[Exercise brief]: Given the entries below, would you transcribe exactly the lines starting at the one with "Nach oben (215, 1345)" and ending at the one with "Michigan Performing Arts", both kept, pictures omitted, nothing extra?

►

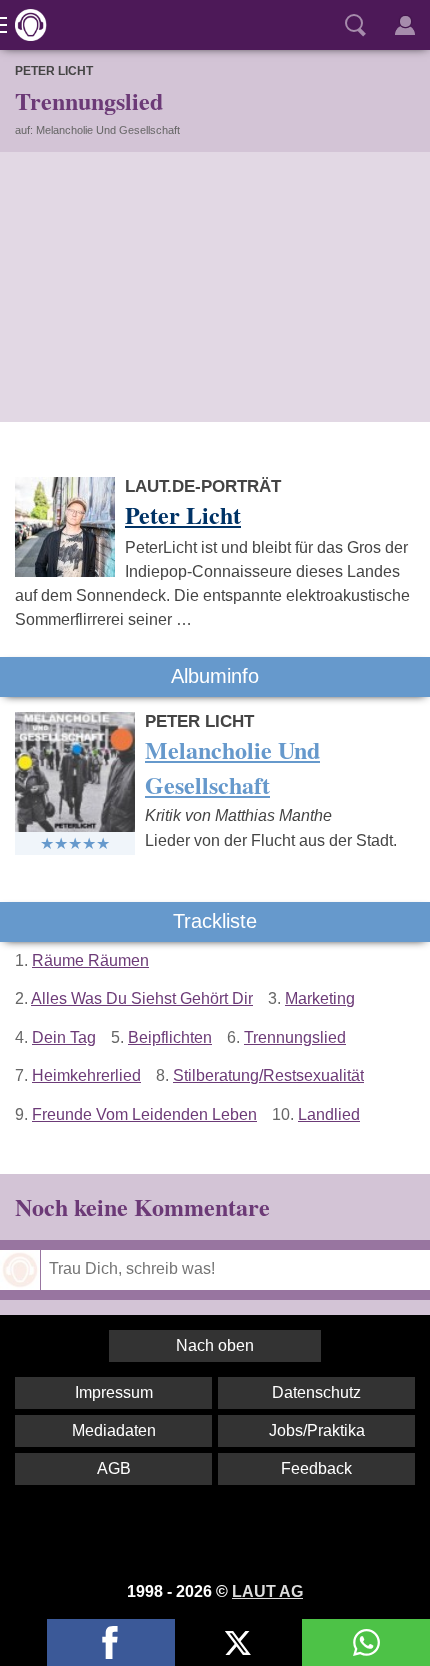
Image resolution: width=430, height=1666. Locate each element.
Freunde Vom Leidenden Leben (144, 1114)
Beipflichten (170, 1037)
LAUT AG (267, 1591)
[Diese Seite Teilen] (111, 1642)
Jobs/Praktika (317, 1430)
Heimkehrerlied (86, 1075)
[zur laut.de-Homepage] (25, 25)
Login (405, 25)
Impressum (114, 1392)
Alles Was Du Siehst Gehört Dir (142, 998)
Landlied (329, 1114)
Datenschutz (316, 1392)
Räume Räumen (90, 960)
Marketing (320, 998)
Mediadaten (114, 1430)
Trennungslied (295, 1037)
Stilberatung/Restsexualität (268, 1075)
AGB (114, 1468)
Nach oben (215, 1345)
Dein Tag (64, 1037)
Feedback (316, 1468)
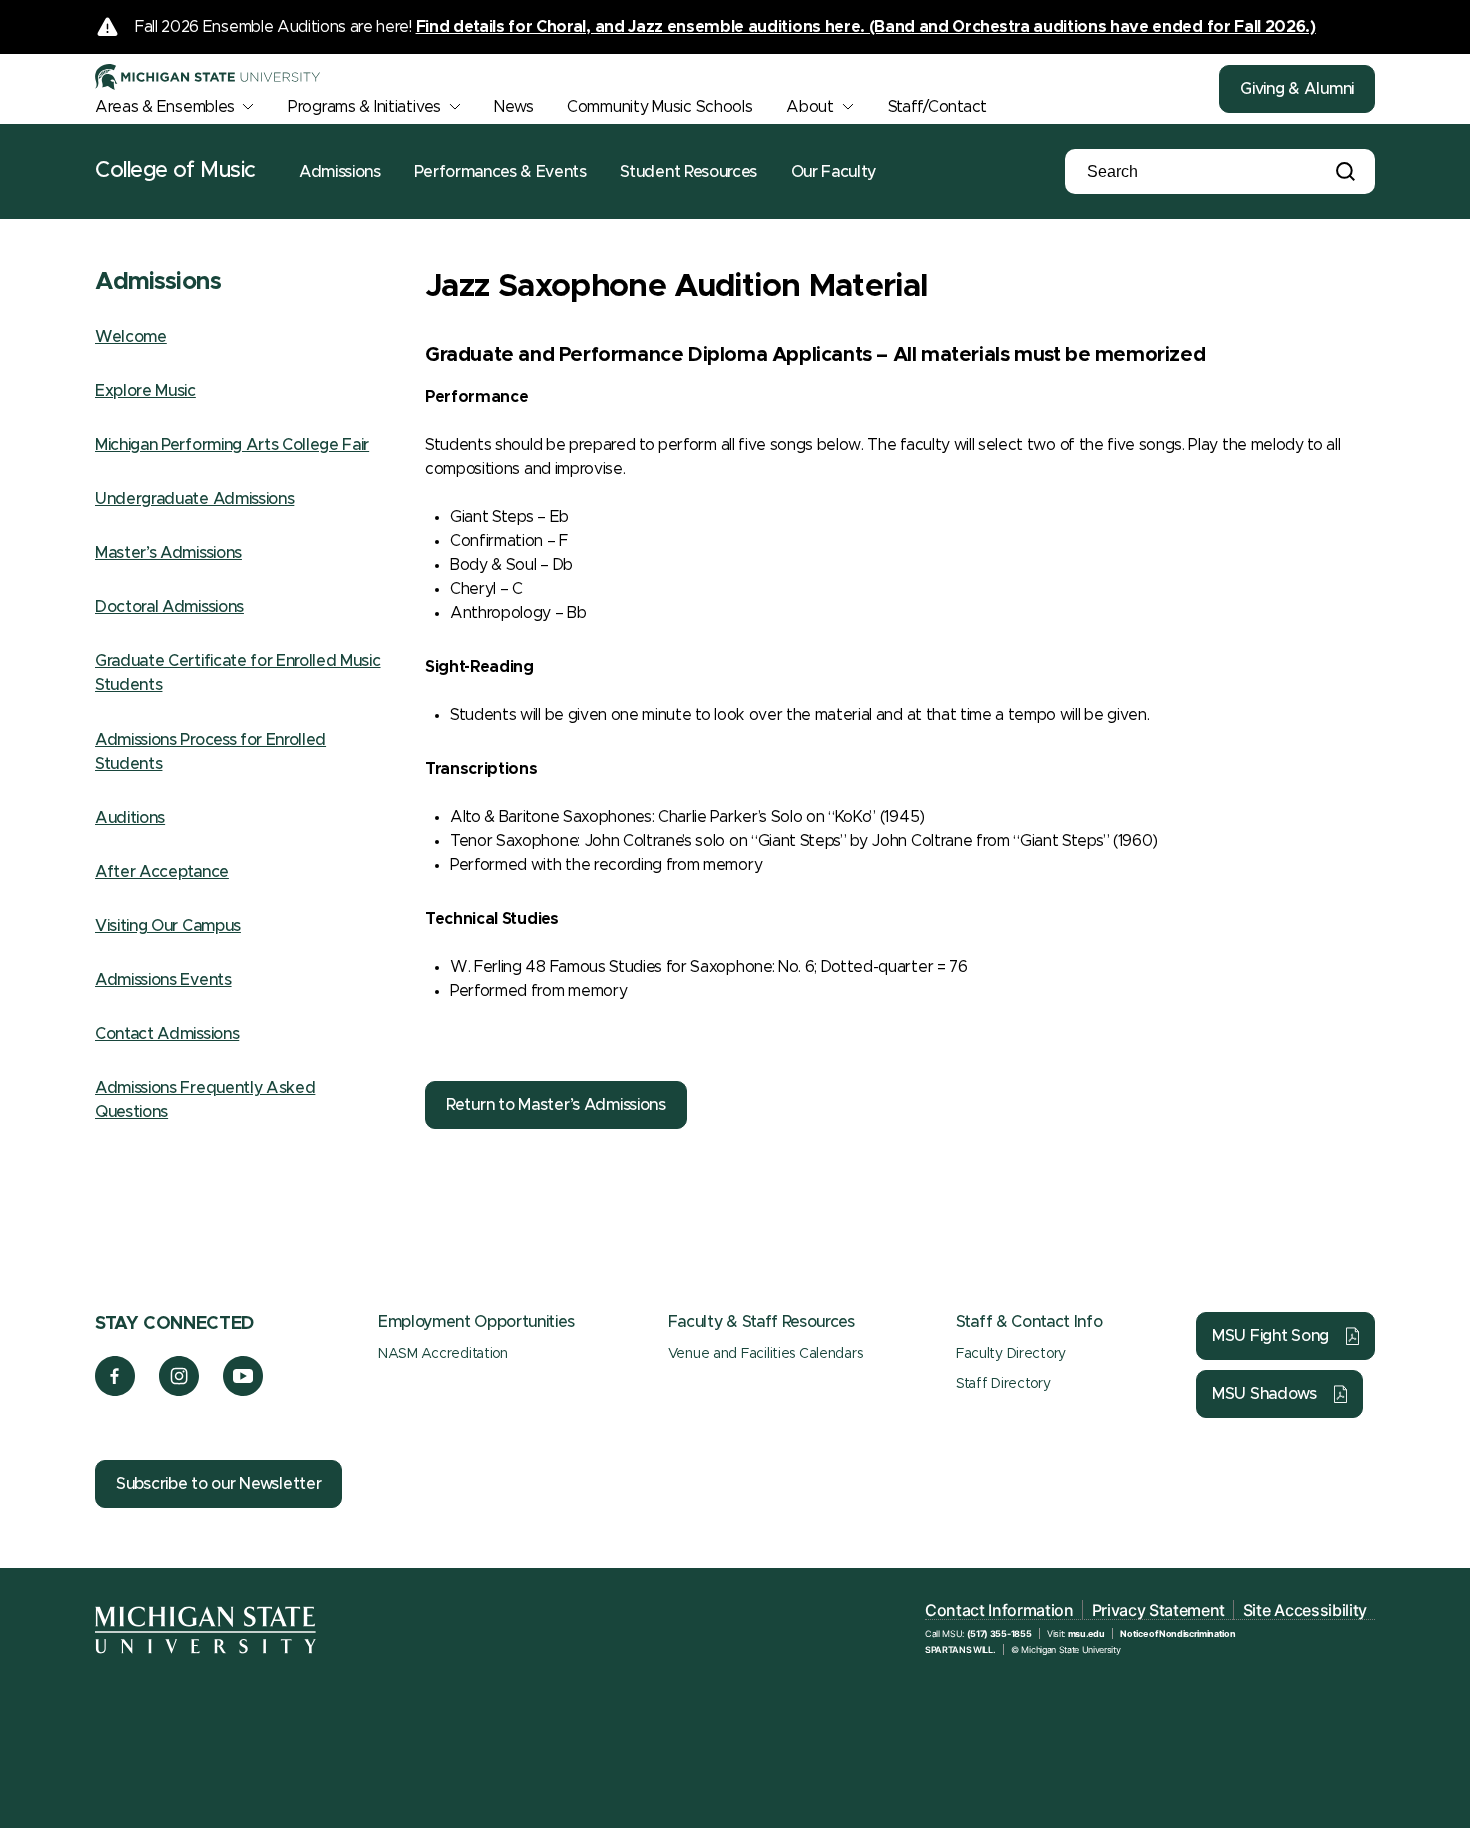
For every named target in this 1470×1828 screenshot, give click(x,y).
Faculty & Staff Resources (761, 1322)
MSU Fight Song (1270, 1336)
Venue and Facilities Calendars (765, 1354)
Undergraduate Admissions (194, 499)
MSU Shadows (1264, 1394)
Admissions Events (163, 980)
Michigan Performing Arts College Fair (232, 445)
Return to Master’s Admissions (556, 1105)
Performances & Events (500, 172)
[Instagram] (179, 1391)
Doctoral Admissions (169, 607)
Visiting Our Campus (168, 926)
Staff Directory (1003, 1384)
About (810, 107)
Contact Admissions (167, 1034)
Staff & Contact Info (1029, 1322)
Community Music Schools (660, 107)
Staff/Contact (937, 107)
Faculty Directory (1011, 1354)
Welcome (131, 337)
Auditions (130, 818)
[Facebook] (115, 1391)
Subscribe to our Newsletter (218, 1484)
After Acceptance (162, 872)
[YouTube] (243, 1391)
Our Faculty (833, 172)
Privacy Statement (1159, 1610)
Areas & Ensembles (164, 107)
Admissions (340, 172)
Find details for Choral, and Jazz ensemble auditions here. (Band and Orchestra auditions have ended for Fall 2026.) (866, 27)
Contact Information (999, 1610)
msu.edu (1086, 1633)
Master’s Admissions (168, 553)
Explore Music (145, 391)
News (513, 107)
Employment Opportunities (476, 1322)
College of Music (175, 171)
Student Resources (688, 172)
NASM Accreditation (443, 1354)
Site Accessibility (1305, 1610)
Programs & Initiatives (364, 107)
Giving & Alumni (1297, 89)
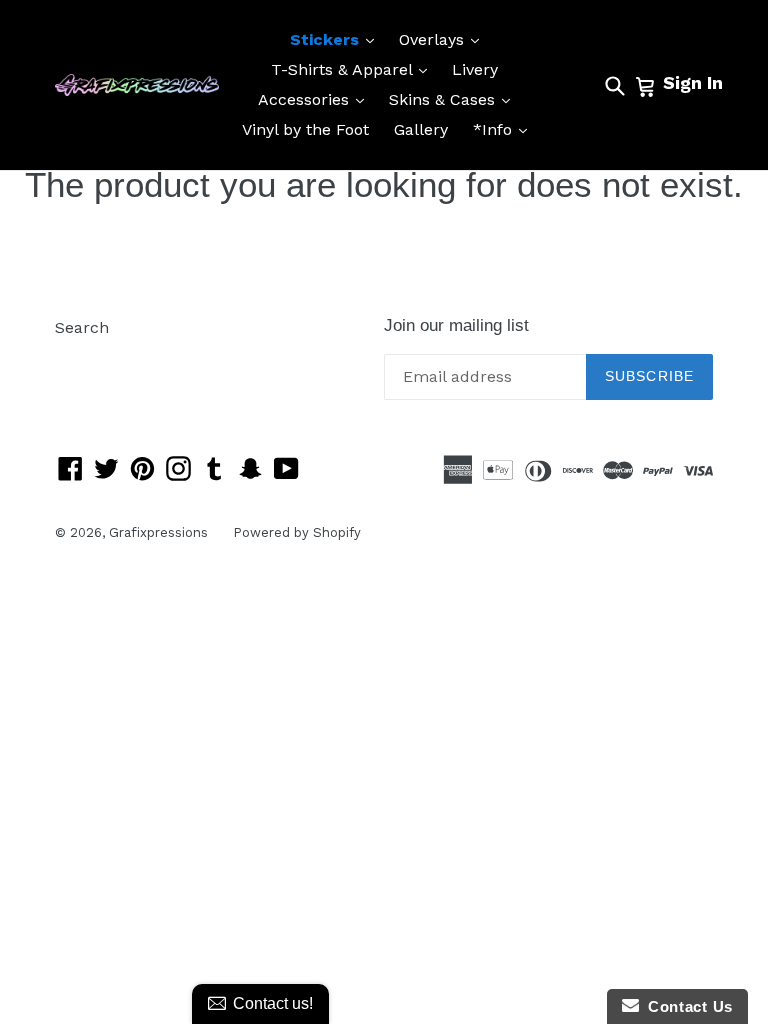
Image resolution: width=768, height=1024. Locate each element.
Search (82, 327)
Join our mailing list (456, 325)
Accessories (316, 99)
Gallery (421, 129)
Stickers (337, 39)
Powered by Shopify (297, 532)
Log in (78, 357)
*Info (505, 129)
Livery (475, 69)
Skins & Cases (454, 99)
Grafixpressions (158, 532)
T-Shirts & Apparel (354, 69)
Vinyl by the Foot (305, 129)
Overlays (444, 39)
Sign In (693, 82)
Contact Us (686, 1006)
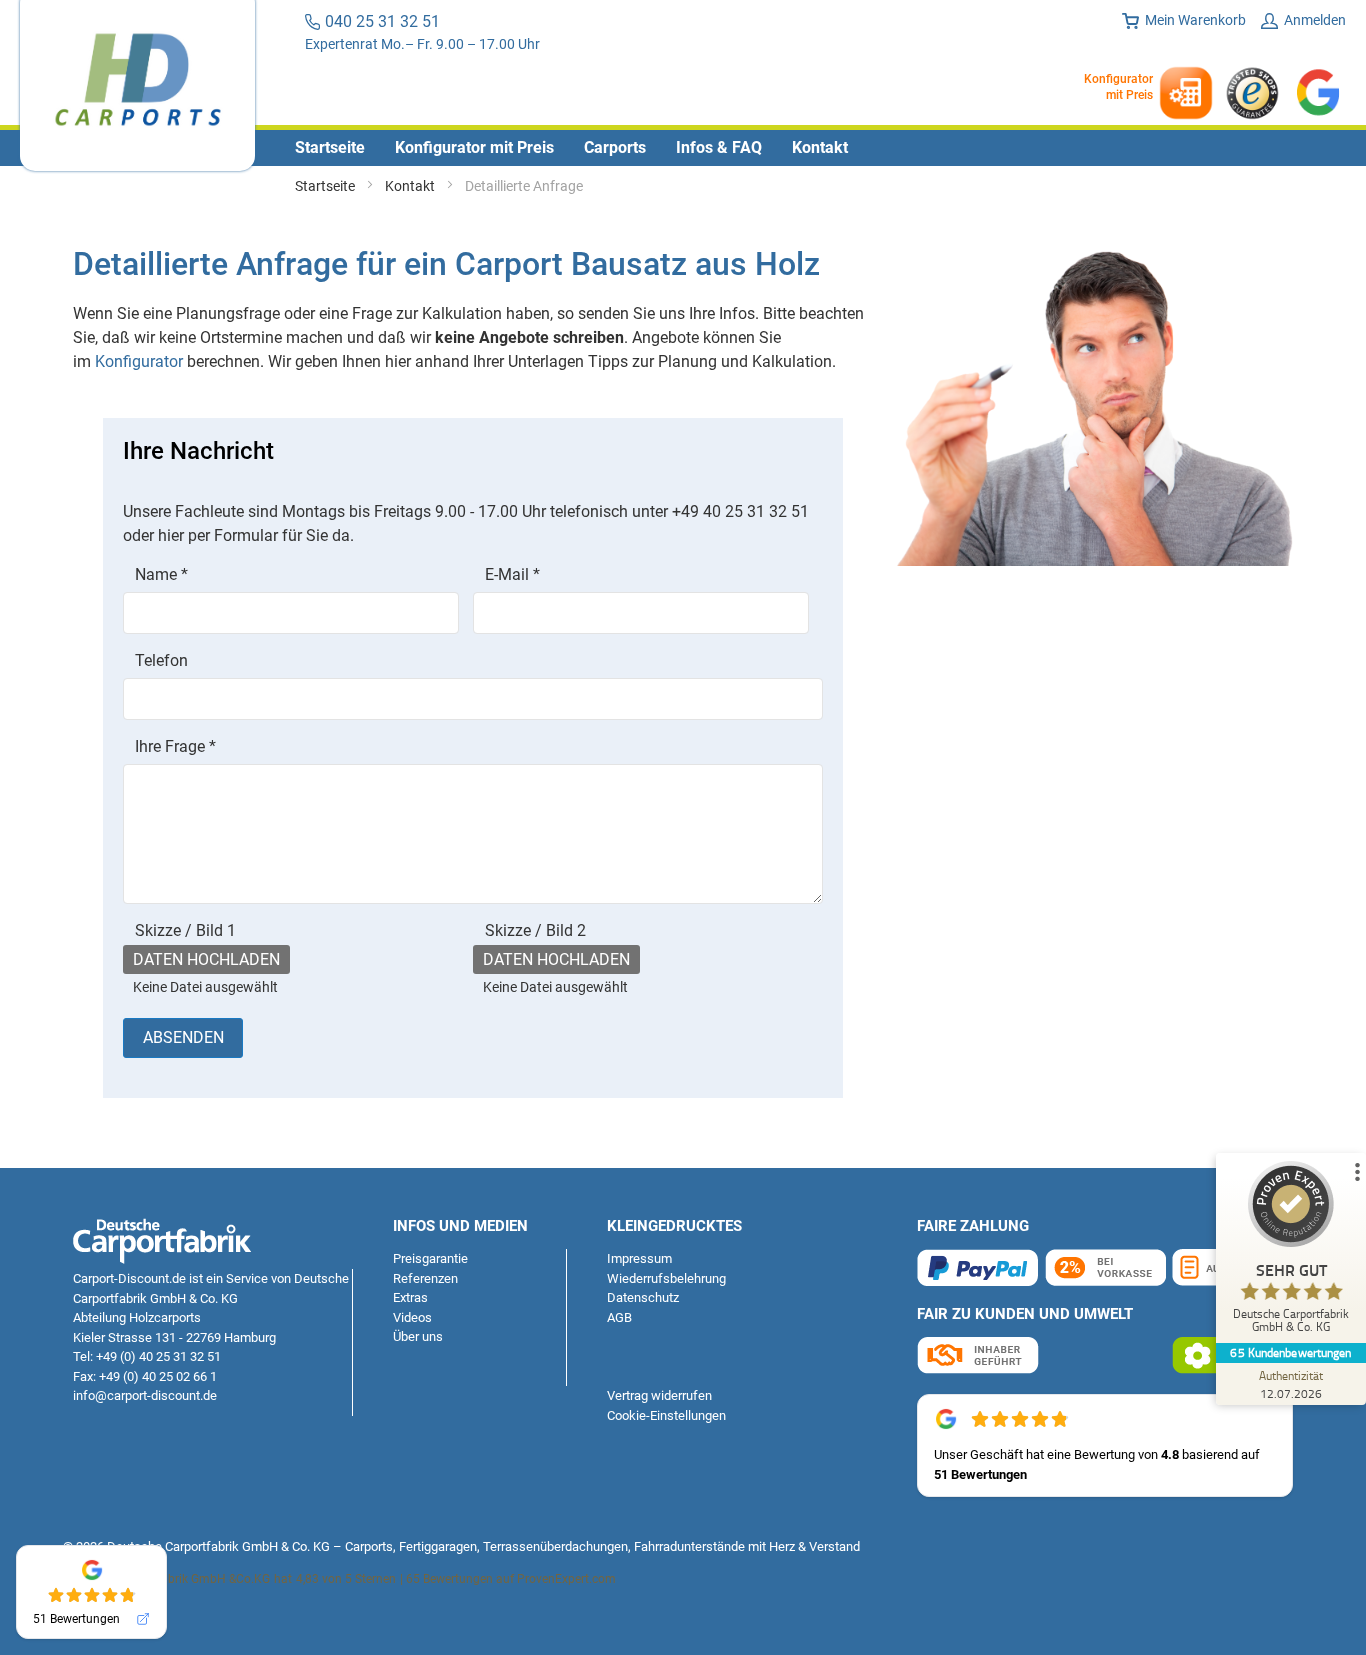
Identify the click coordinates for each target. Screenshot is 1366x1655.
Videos (412, 1317)
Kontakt (411, 186)
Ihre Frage (175, 746)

◄

[Answer to this problem]:
Nach oben (215, 1345)
Dein Tag (64, 1037)
Feedback (316, 1468)
For every named target in this 1470×1828 screenshot, give click(x,y).
Faculty & Staff Resources (761, 1322)
MSU Fight Song (1270, 1336)
Venue and Facilities Calendars (765, 1354)
Undergraduate Admissions (194, 499)
MSU Shadows (1264, 1394)
Admissions Events (163, 980)
Michigan Performing Arts College Fair (232, 445)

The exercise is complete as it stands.